Knowing Where People Cluster
If you know something about the distribution of people, it only makes the
distribution of coordinates given a particular measurement get better.

And you can estimate this on the fly. As you run your coffee
shop longer and longer, you will be able to process a lot more data about
the distribution of your customers. You'll find that there are certain
tables that simply aren't used. You'll find that at certain TIMES there
are more people in your coffee shop, and when there are more people,
people start to fill up areas that aren't typically filled up. You get
a lot more information that allows you to pick a pretty good choice for
the distribution of coordinates in your shop.

And keep in mind that as much as this is a model, it can be completely
based off of measurements. We take lots and lots of measurements
and make HISTOGRAMS out of that data, and those histograms are what we
use to generate our probability distributions.

When we don't have measurements to help out, we can use models of the
environment to predict that model, but as time goes on, we can replace
all of those models with data taken from ACTUAL MEASUREMENTS.

The Effect of Resolution
And on top of all of this, if we don't care where ON a table a
computer sits but only on WHICH table it sits, it makes our job much
better. We can say that once we've reduced our ESTIMATION UNCERTAINTY to
under the area of a TABLE (or even half the distance between tables!),
then we can stop.

Moving from Distributions to Estimations
So in the end, we do our best to narrow the DISTRIBUTION of possible
coordinates given certain measurements.

This is still a picture of uncertainty. In fact, we can even
measure this. We can take thousands and thousands of measurements
of a known environment and look at every time we took a particular
measurement. Hopefully, that measurement will only correspond with a
certain small range of coordinates. For whatever this range of coordinates
is, we can histogram the actual coordinates that correspond to this
particular measurement. If we do this for every possible measurement value,
we get a picture of how frequently each coordinate occurs given a particular
single measurement.

To illustrate, see the following image:



Each graph represents one possible shape of this "picture." The arrows
represent how the picture changes as we move from having no information
(the far left) from having near perfect information (the far right). This
is a picture of the probability density function representing the
probability of an object B (a coordinate) given an CERTAIN measurement
A=a (i.e., taking a measurement and getting a). In this case, assume
the measurement from the sensor is 0.5. As we learn more about
our sensor or our environment, we gain certainty that our measurement
0.5 actually represents something about the real coordinate of
the object in the environment.

So given this picture, the real tricky thing is figuring out how to
estimate a "most likely" coordinate from this distribution. If the
distribution is a spike at one particular coordinate, then it's easy. Just
pick that coordinate (or a table or whatever).

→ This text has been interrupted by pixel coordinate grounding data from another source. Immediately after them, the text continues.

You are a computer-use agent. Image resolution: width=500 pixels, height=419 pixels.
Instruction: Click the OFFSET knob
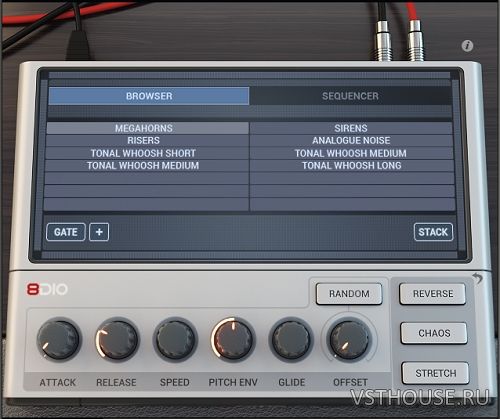click(x=349, y=339)
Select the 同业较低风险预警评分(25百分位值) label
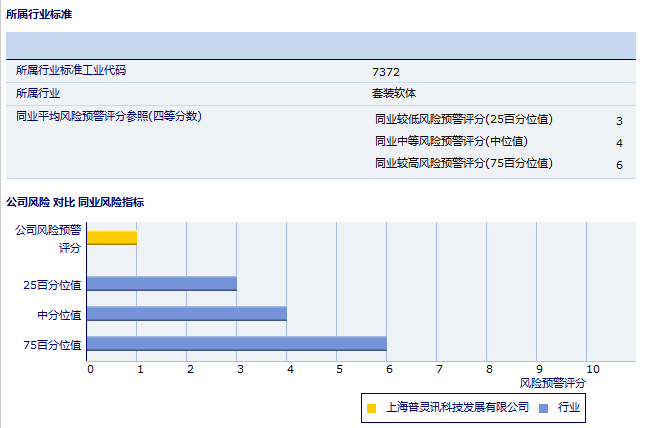 pyautogui.click(x=463, y=119)
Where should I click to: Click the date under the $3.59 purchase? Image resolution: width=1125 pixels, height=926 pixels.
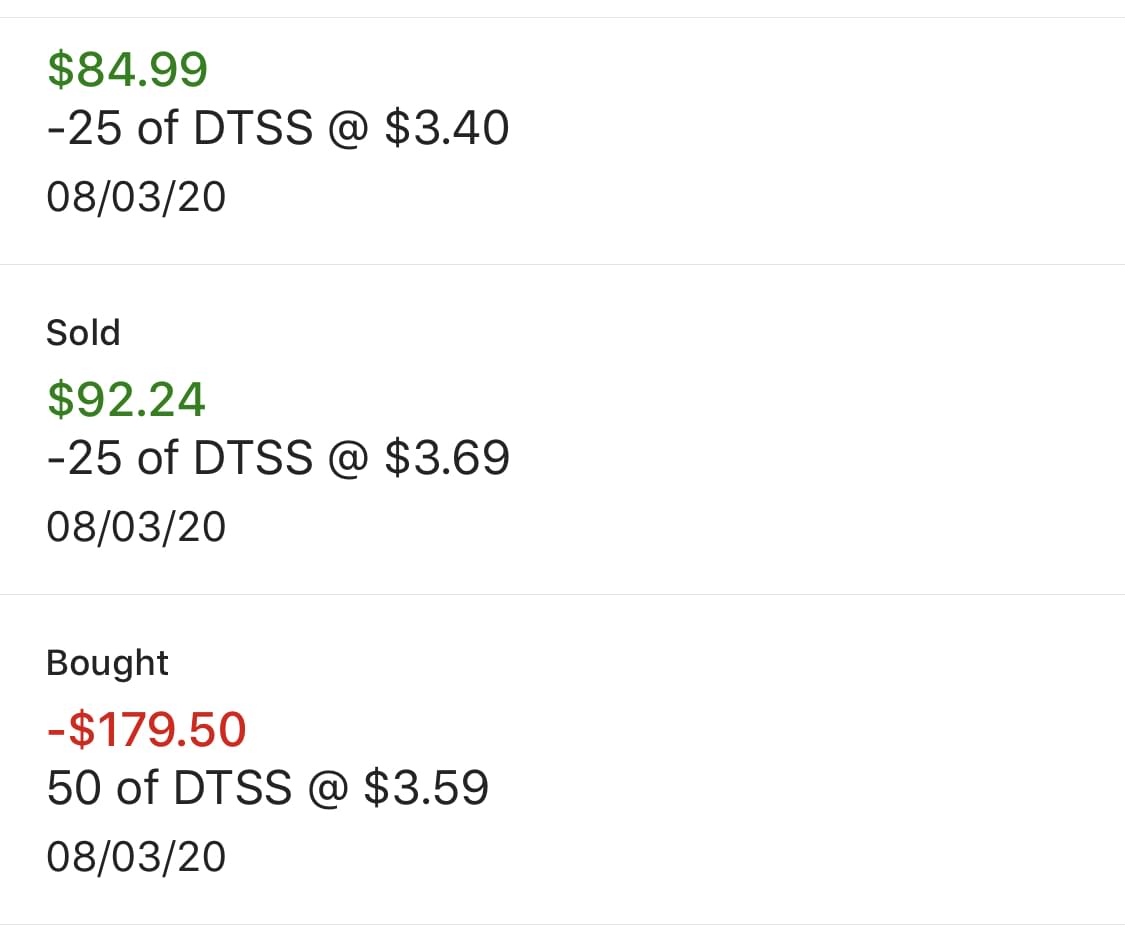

If it's not a spike, you have to use things like "mean," "median," "mode,"
and a whole slew of other estimators that are best for particular types
of distributions. And that CHOICE of ESTIMATOR is a very complicated one
and carries with it a lot more mathematics than we've gone through so far.

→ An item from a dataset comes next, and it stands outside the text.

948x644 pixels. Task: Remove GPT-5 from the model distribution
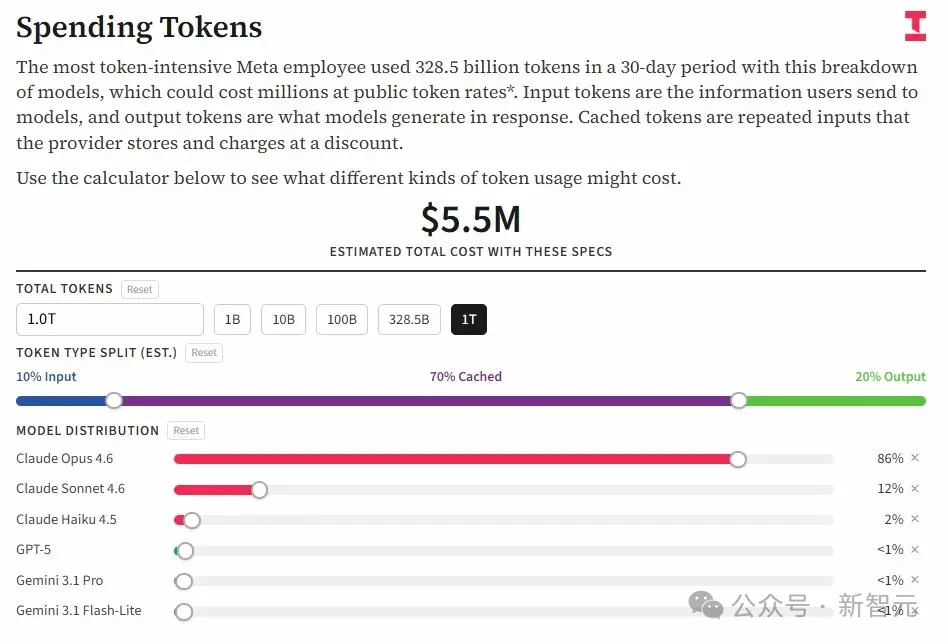click(x=915, y=550)
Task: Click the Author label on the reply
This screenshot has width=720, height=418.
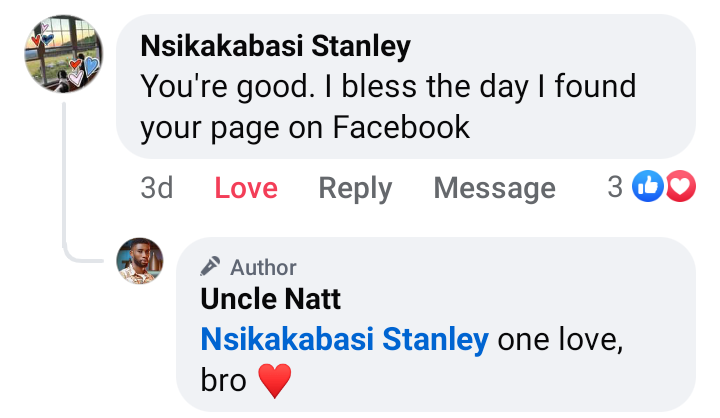Action: coord(263,267)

But let's just say that "mean" is the estimator we want to use. In that
case, we just take the mean ("expected value") of the distribution we
found and call that our "coordinate estimation." And, additionally,
we try to publish some sort of data on how "certain" we are about that
estimation.

So NO, you can never be certain,
but that's the point!!
So no, you can never be certain about your estimate. BUT BECAUSE the
method is BUILT on understanding uncertainty, you have a much better
grasp on that uncertainty!!